**PASSAGE SHOWN**

Every year, India produces roughly ten million graduates. Employers – who must screen hundreds or thousands of applications for each role – have long used degrees as a shortcut while sorting applicants. The credential does the filtering before the CV even gets read. However, this shortcut is becoming increasingly less relevant, or even useful. As job requirements evolve with AI and digital technologies transform the workplace, the degree's place as an efficient one-point signal in the hiring process is no longer as secure as it once was. What comes next remains an open question, but plainly, interesting days lie ahead.  

The Degree as a Filter…

For decades, the degree has acted as a filter, on both sides of the hiring relationship. For applicants, it sets a ‘floor’ for the type of employer and pay they might expect post-graduation. (Near-guaranteed placements and attractive compensation packages were all but a given for those passing out of elite institutions.) For employers, it signals a level of familiarity with and proficiency in a given field. More importantly, the degree contains information about the rigour and relevance of the course, and does a basic sorting job in terms of overall competencies. Beyond the obvious brand value, for those coming out of marquee colleges, the degree signals that the candidate survived both, an extremely competitive entry process and a rigorous, highly-competitive program.  Employers can (or rather, could) therefore assume a baseline level of ability, motivation and work ethic. Hiring from elite institutions became an unspoken rule, and felt like a safe bet. 

A system that long seemed to work well is now fraying. In 2024, according to Deloitte's Campus Workforce Trends report, MBA salaries fell for the first time in five years; last year, across 23 IITs, nearly 38% of students went unplaced, the highest ratio in 3 years.

**ENTRIES PROVIDED**

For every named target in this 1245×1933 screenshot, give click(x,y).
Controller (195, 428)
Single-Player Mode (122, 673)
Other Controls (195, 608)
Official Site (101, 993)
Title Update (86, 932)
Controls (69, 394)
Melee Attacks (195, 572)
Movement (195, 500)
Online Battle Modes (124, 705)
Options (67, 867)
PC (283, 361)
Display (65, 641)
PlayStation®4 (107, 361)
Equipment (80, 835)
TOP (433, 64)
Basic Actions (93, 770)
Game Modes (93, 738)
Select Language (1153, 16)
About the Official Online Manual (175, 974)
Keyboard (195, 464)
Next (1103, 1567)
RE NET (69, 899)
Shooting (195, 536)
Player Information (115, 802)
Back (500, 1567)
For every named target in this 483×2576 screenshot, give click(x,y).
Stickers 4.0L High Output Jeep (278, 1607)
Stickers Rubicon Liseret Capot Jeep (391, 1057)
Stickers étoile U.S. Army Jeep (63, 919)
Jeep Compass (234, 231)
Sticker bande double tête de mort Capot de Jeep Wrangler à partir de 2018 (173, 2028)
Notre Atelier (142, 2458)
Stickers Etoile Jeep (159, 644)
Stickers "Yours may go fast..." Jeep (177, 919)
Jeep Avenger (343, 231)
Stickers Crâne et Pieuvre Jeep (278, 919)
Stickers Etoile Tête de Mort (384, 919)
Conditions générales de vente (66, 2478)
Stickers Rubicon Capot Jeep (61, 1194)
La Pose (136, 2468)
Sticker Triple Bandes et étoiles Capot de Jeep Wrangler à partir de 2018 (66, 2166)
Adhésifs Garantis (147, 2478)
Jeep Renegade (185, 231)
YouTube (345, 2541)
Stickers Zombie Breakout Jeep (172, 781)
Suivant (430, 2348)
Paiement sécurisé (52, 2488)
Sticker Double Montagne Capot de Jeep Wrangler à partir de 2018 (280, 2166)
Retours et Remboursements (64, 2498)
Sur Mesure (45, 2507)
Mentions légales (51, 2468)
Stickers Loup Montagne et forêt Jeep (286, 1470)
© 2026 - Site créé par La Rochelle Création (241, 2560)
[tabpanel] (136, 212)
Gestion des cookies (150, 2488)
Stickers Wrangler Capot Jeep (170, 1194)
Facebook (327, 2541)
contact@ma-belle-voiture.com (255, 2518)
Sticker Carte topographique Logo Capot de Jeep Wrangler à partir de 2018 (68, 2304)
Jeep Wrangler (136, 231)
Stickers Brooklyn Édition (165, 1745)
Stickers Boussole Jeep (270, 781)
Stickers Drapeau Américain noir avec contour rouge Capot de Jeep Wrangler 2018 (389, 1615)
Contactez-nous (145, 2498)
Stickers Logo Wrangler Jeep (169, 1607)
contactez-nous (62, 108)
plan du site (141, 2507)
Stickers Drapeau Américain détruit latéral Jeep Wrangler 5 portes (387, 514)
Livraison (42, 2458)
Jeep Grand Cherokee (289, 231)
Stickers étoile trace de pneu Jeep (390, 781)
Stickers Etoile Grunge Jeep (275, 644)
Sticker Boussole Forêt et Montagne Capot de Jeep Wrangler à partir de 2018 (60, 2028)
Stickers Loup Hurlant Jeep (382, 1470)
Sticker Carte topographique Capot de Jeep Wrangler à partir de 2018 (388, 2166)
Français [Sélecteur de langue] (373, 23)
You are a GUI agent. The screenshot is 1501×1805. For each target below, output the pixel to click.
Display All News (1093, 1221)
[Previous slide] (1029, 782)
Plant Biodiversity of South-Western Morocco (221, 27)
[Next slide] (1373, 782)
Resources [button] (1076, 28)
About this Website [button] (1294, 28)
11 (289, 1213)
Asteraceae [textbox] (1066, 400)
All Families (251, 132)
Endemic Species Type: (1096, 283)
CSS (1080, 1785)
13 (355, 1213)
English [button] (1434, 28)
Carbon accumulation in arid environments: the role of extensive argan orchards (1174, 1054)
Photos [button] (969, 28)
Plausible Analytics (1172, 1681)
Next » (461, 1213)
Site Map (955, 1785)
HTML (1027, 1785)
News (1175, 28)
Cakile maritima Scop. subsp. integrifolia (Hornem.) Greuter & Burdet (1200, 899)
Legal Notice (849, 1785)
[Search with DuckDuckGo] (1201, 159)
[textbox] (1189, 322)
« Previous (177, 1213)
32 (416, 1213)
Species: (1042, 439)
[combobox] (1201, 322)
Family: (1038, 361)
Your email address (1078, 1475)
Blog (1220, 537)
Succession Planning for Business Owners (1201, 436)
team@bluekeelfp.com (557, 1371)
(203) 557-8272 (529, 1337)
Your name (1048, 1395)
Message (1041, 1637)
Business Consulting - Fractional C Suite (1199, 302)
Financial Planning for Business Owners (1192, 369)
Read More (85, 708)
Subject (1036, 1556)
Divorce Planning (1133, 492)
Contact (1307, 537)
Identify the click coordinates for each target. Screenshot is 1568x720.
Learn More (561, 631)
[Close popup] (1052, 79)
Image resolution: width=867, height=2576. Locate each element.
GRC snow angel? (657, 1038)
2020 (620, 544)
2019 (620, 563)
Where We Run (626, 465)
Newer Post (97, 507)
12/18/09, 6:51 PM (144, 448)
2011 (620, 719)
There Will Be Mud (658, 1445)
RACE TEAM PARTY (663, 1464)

**WHAT TO PRODUCE**
In the passage about degrees and hiring in India, roughly how many graduates does India produce each year?

**COMPLETE RESPONSE**
Roughly ten million.